I think you're right. Reporting anything really offensive/bad to a mod makes sense to  me. Otherwise it would totally be abused. 

_nvm, posted at the same time - thanks!_


----------



## BellGreen (Jul 21, 2013)

I just hosted a session for a member who wanted to buy turnips. We both used the wifi rating feature 
I think it's actually really useful


----------



## Marceline (Jul 21, 2013)

I'm not sure about anyone else, but it feels really good to give users positive feedback. I really want them to come online and see it. C:


----------



## BellGreen (Jul 21, 2013)

It sends a PM to the other person, so don't worry 
It does feel good! Especially when the other person gives feedback as well.


----------



## Hayate (Jul 21, 2013)

How do I get it to show my rating on the left below my shop items? Seen others with it there.


----------



## oath2order (Jul 21, 2013)

Glaceon said:


> How do I get it to show my rating on the left below my shop items? Seen others with it there.





Jeremy said:


> You may have seen "Wi-Fi Rating" *under your names in The Train Station and Re-Tail boards. * Go to someone's profile and click the Wi-Fi Feedback tab.  This is our new feature for leaving positive or negative ratings when you play Animal Crossing online with someone.  This way, if, for example, someone is known to steal items, it will be documented for all to see in their ratings.  So we will see how this works and if it works well we will keep it.



This.


----------



## Hayate (Jul 21, 2013)

Ahhh so only in certain places ^^ thanks


----------



## Majesticgirl (Jul 21, 2013)

I personally think this is an excellent idea.
I noticed the new change this morning and like it a lot.


----------



## nammy (Jul 21, 2013)

This is awesome <3 ! Looking forward to using it ^^ Should we also note prior transactions, or those from this point on? Or either?


----------



## AndyB (Jul 21, 2013)

nammy said:


> This is awesome <3 ! Looking forward to using it ^^ Should we also note prior transactions, or those from this point on? Or either?

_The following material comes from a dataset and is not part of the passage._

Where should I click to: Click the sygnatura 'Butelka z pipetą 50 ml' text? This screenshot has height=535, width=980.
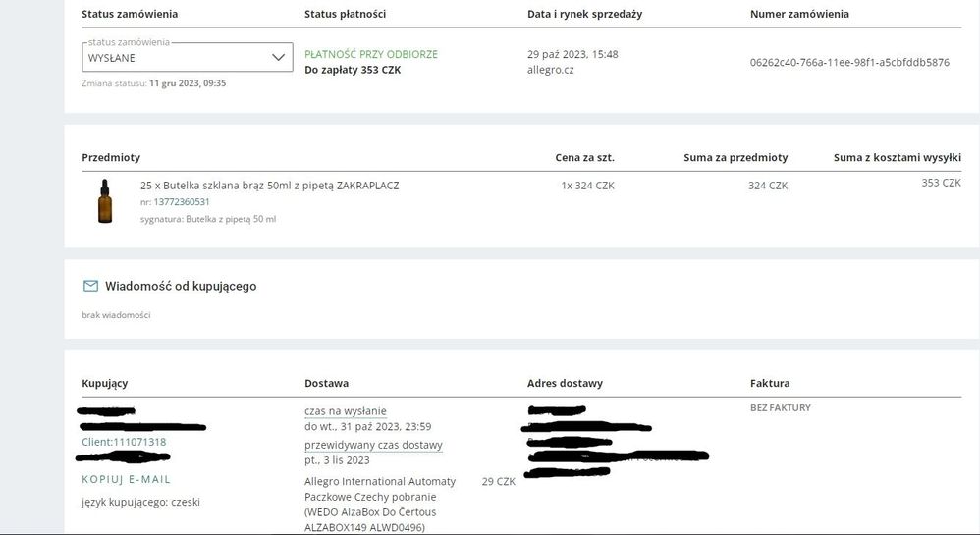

From this point on I'd say, but if you want to go ahead.


----------



## nammy (Jul 21, 2013)

AndyB said:


> From this point on I'd say, but if you want to go ahead.



Well, personally, I don't have many since I'm new ^^b Thanks for the reply.


----------



## Hayate (Jul 21, 2013)

nammy said:


> This is awesome <3 ! Looking forward to using it ^^ Should we also note prior transactions, or those from this point on? Or either?

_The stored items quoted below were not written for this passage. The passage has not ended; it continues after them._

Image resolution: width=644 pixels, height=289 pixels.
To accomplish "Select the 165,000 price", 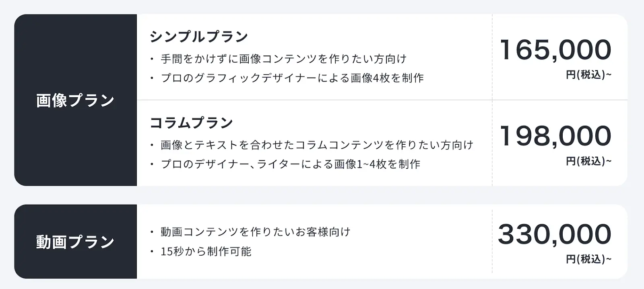I will tap(555, 50).
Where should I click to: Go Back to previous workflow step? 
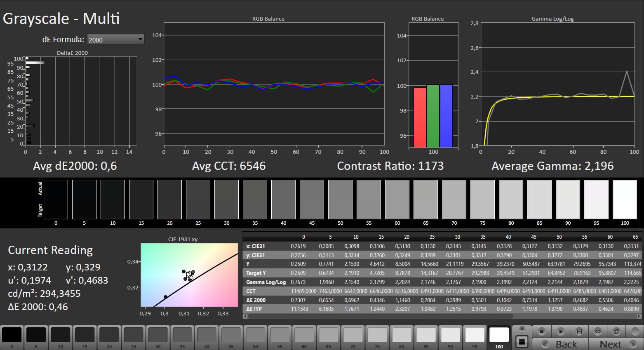coord(560,344)
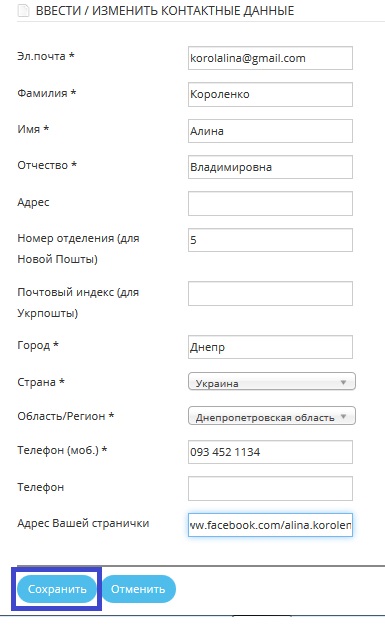
Task: Open the Страна dropdown showing Украина
Action: point(271,381)
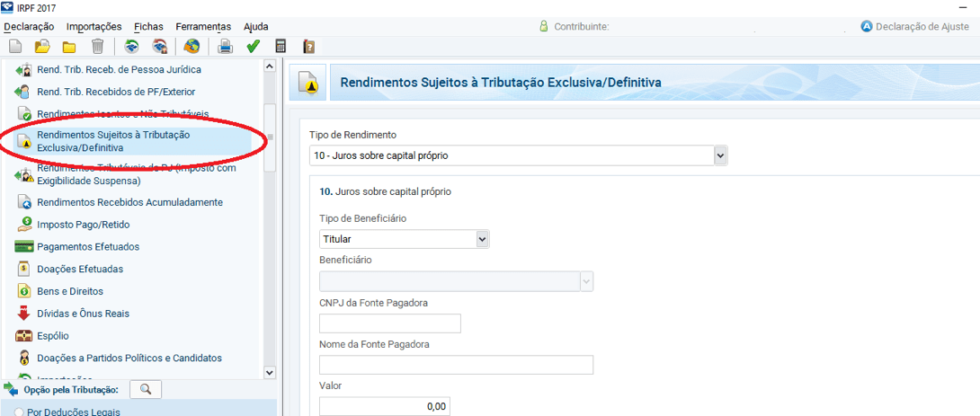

I think if you have dealt with someone who was really nice, it'd be good to rate them now, as if you could have at the time, you probably would of (That's how I've rated people so far =] )


----------



## niightwind (Jul 23, 2013)

I was actually talking to a friend on here about how great it'd be to have a feature like this on this site, then noticed today that there was on added recently! Thanks for putting this feature in, I'm sure it will be very helpful.


----------



## Superpenguin (Jul 23, 2013)

Glaceon said:


> How do I get it to show my rating on the left below my shop items? Seen others with it there.



It will only show up while you are in the Wifi'ing sections.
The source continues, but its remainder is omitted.